What this task involves
Report each line of the data that includes the word "sobre".

Records for this task
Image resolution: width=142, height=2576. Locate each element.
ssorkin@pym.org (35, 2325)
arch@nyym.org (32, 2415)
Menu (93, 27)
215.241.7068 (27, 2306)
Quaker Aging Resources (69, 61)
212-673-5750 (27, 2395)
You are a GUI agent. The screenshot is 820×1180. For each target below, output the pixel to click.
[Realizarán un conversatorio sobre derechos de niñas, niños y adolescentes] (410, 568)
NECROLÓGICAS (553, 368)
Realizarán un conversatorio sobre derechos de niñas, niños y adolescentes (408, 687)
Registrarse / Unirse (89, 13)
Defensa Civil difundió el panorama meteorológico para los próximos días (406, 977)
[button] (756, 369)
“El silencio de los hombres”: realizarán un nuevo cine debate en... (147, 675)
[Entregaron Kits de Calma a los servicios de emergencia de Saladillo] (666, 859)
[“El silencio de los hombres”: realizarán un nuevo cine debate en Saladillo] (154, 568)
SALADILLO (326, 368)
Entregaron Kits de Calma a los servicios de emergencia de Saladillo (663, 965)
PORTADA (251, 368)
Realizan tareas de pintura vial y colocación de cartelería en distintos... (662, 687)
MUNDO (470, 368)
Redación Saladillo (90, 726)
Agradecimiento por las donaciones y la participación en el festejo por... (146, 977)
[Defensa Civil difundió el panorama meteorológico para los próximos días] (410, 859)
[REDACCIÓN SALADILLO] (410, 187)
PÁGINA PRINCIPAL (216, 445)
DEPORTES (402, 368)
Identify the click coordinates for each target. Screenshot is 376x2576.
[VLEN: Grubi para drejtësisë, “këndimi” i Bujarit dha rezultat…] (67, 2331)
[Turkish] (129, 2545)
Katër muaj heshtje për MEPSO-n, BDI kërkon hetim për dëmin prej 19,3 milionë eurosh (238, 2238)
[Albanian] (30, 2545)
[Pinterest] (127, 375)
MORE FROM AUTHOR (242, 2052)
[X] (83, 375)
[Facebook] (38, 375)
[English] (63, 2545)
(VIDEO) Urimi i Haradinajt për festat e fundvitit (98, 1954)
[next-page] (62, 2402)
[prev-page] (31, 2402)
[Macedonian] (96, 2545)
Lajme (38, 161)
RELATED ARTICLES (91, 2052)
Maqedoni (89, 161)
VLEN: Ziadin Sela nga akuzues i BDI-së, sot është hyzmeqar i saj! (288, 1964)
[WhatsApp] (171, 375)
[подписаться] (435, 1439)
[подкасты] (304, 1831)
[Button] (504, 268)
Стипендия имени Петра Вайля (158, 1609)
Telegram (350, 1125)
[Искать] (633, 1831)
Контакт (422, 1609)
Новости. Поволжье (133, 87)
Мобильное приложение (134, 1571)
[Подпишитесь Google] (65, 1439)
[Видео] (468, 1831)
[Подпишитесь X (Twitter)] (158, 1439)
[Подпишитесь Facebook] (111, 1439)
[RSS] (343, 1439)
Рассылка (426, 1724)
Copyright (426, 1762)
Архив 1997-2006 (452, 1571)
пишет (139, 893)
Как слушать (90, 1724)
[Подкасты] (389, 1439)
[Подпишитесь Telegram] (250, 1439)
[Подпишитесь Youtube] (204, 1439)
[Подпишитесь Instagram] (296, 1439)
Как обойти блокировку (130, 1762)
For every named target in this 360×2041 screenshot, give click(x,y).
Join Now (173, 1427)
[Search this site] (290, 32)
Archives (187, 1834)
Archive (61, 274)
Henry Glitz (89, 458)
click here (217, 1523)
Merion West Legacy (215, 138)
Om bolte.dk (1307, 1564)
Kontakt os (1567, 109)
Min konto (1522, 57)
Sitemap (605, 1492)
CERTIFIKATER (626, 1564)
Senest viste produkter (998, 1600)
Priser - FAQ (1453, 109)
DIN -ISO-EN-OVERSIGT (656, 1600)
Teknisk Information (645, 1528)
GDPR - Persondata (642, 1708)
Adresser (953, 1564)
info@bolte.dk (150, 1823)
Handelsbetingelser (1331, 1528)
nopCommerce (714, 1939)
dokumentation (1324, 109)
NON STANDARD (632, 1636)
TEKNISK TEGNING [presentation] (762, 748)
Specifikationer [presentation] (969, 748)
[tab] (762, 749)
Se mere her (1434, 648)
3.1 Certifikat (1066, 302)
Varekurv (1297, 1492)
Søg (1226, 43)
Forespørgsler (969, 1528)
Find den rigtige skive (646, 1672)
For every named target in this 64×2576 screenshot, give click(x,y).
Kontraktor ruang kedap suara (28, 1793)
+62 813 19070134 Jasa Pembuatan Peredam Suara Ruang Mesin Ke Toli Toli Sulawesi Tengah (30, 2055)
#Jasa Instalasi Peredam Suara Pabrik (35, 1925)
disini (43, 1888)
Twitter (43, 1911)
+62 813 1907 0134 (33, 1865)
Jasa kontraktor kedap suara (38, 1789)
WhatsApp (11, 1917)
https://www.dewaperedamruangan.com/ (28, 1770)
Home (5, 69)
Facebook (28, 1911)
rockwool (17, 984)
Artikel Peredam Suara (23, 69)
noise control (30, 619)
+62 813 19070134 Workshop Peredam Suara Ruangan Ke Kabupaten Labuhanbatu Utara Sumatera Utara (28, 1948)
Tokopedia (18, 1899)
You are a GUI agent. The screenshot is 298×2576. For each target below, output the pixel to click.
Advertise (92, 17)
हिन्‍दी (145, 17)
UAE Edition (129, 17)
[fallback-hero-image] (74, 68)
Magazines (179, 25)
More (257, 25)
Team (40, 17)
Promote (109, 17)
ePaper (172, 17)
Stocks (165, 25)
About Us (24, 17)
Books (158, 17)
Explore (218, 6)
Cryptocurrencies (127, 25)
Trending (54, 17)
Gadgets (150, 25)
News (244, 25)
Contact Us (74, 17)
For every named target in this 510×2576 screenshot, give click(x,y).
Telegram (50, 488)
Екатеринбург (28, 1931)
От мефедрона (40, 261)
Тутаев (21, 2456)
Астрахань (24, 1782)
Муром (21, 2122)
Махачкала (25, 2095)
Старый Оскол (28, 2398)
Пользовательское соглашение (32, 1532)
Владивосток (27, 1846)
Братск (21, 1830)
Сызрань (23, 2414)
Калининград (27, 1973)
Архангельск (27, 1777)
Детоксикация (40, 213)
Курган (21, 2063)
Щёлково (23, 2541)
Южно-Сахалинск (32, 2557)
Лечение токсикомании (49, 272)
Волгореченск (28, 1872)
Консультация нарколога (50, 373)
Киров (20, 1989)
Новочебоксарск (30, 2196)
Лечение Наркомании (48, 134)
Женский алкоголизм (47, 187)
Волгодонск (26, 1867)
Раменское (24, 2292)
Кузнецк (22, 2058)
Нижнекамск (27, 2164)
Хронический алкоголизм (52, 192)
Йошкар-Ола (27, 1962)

Response area
[Realizarán un conversatorio sobre derechos de niñas, niños y adolescentes] (410, 568)
Realizarán un conversatorio sobre derechos de niñas, niños y adolescentes (408, 687)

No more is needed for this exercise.